→ RECORDS PROVIDED:
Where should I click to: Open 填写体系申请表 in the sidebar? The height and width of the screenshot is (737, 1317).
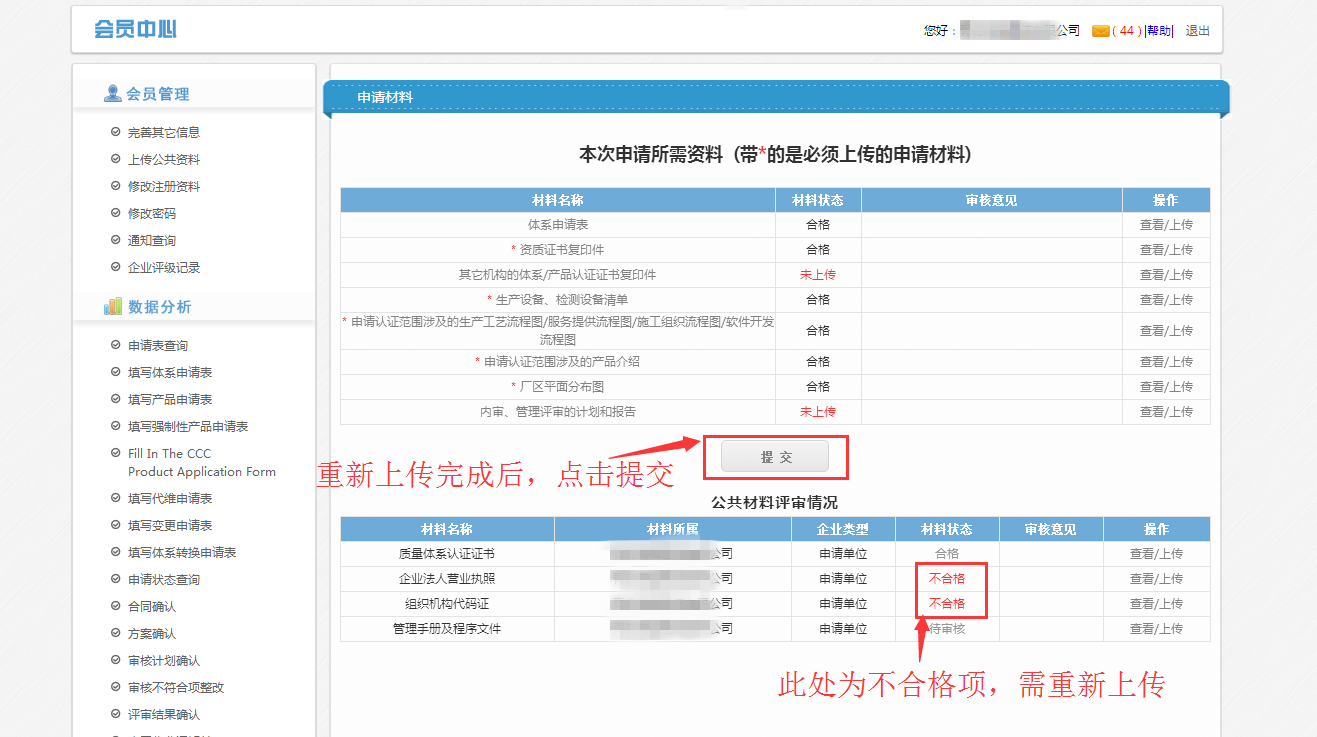[170, 372]
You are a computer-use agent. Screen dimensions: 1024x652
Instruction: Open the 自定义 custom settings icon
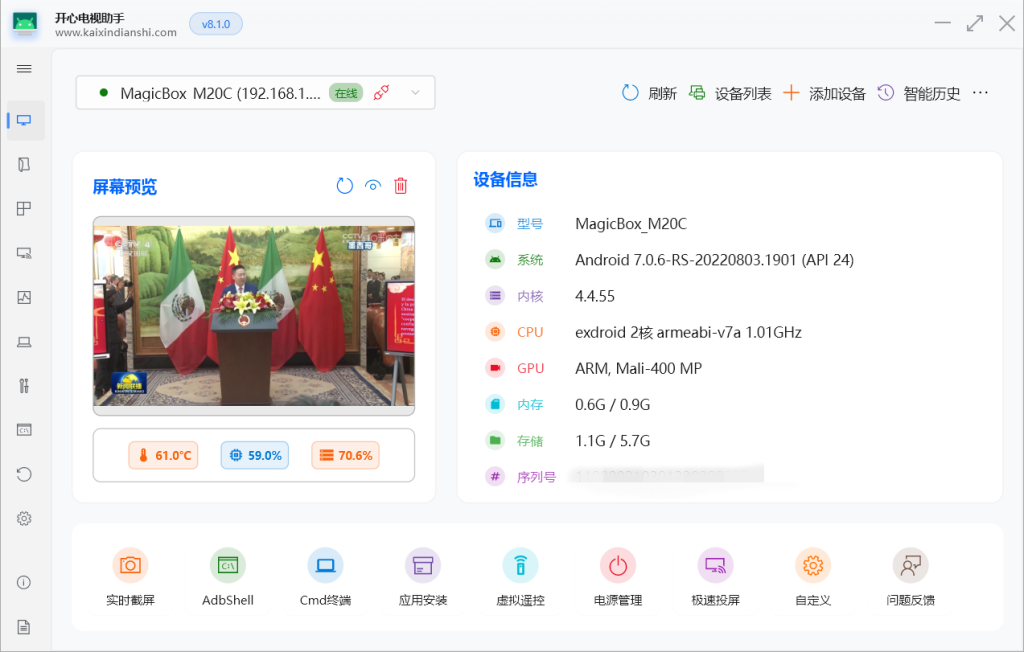click(x=813, y=566)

→ THE REQUEST: Rewrite the text of all the items above with "Open" changed to "Select" and everything else left as it is. Leave the pictures out.

→ ANSWER BELOW:
Where should I click to: Select 填写体系申请表 in the sidebar? The height and width of the screenshot is (737, 1317).
[170, 372]
You are a computer-use agent. Screen dimensions: 1024x652
Instruction: Select the 自定义 custom settings icon
click(x=813, y=566)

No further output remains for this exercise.